Sistema carcerário brasileiro: problemas e soluções

Enviada em 03/11/2017

É consenso que existe uma crise no sistema carcerário brasileiro, assim, evidenciado através do documentário “O prisioneiro da Grade de Ferro” que relatou as problemáticas do presídio de Carandiru. Em consequência, tal crise traz divergências de opiniões, principalmente, entre conservadores e revolucionários. Dentre tantos assuntos relevantes, temos a superlotação das penitenciárias e suas consequências, e a ineficácia da re-socialização dos presos.

A princípio, o ambiente prisional brasileiro caracteriza-se pela superlotação, que conduz a propagação de doenças, a violência entre presos, por espaço, e maus-tratos. Exemplificando a reporagem “Rota da Perdição”, realizada por Roberto Cabrini. Entretanto, essa realidade é um retrocesso à sociedade, visto que ela fere diretamente a constituição cidadã, na qual, assegurada pelos Direitos Humanos, relata que ’’ Ninguém sera submetido a tortura, tratamento ou castigo cruel ou desumano.''

Por seguinte, o número exacerbado de presos em cadeias dificulta o monitoramento e fiscalização adequada. Sendo assim, ocasionando diversas rebeliões, como visto em COPAJ e na Penitenciária de Alcaçuz  no Rio Grande do Norte. Além de proporcionar crimes, que são organizados nos próprios cárceres, como a organização de narcotráfico, através de celulares e outros meios de comunicação.

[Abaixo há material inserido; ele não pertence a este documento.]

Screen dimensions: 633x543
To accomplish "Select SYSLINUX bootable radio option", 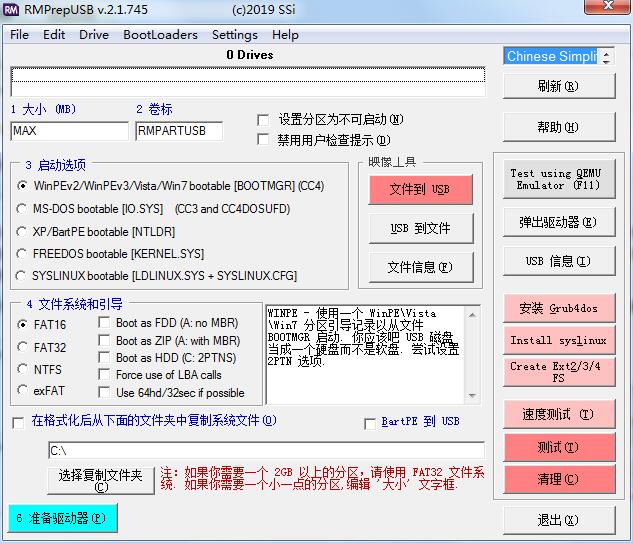I will tap(23, 275).
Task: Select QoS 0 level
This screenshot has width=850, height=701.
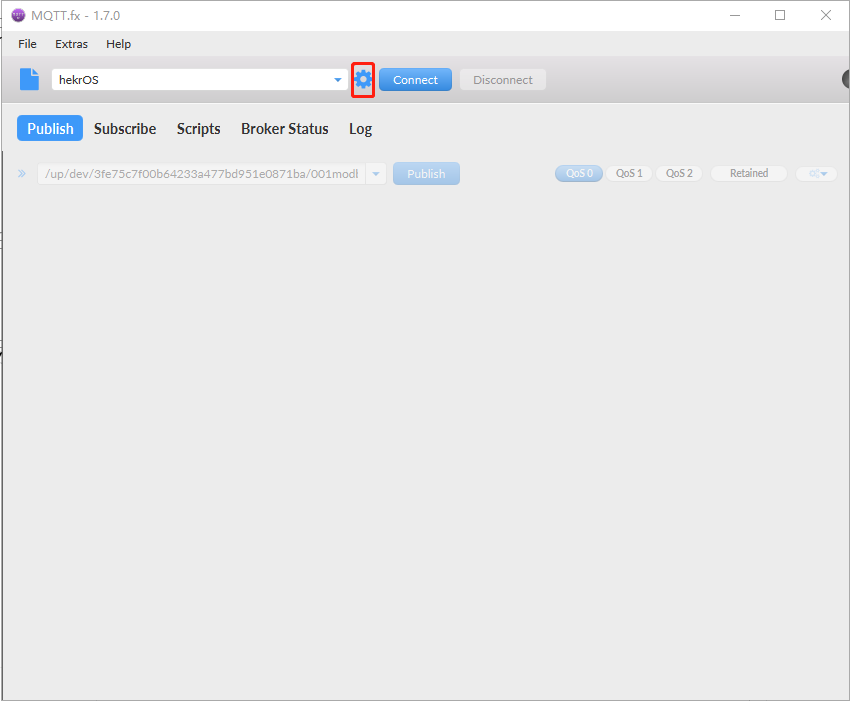Action: coord(579,173)
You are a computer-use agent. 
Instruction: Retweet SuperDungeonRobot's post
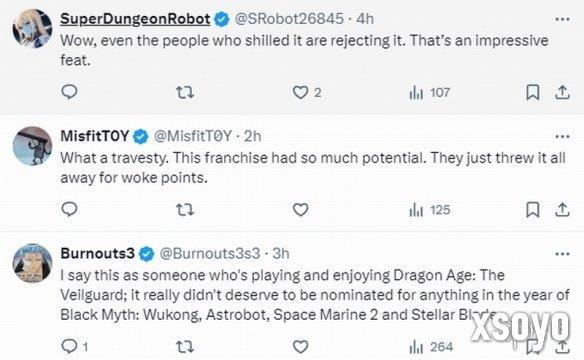pyautogui.click(x=185, y=92)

Dessa forma, a re-socialização de criminosos se torna ineficácia, uma vez que, as penitenciárias deveriam funcionar como um hospital, onde indivíduos entram doentes e saem curados. Mas, como serão curados em um lugar completamente contaminado por violências mais crimes?. Visto a isso, pela falta de recursos educativos, muitos aprisionados, ao serem libertos, voltam para o mundo da criminalidade.

Destarte, é indubitável que medidas sejam adotadas para enfrentar a crise carcerária presente no Brasil, e promover uma re-socialização de presos de forma eficácia. Portanto, é necessário, que o o Tribunal da Justiça Federal reduzir o número de presos provisórios, ou seja, indivíduos que ainda não foram julgados, assim, reduzindo a superlotação e as suas diversas consequências. Além, do Governo Legislativo criar leis que promovam a educação de presos, como por exemplo, pode-se criar hortas, ou cursos de costuras, onde esses confinados trabalharam, e seus produtos, serão destinados a Organizações Não Governamental, com isso, além de ajudar instituições, os presos saem das cadeias e através de experiência adqueridas, procuram trabalho, ao invés de voltar ao mundo do crime.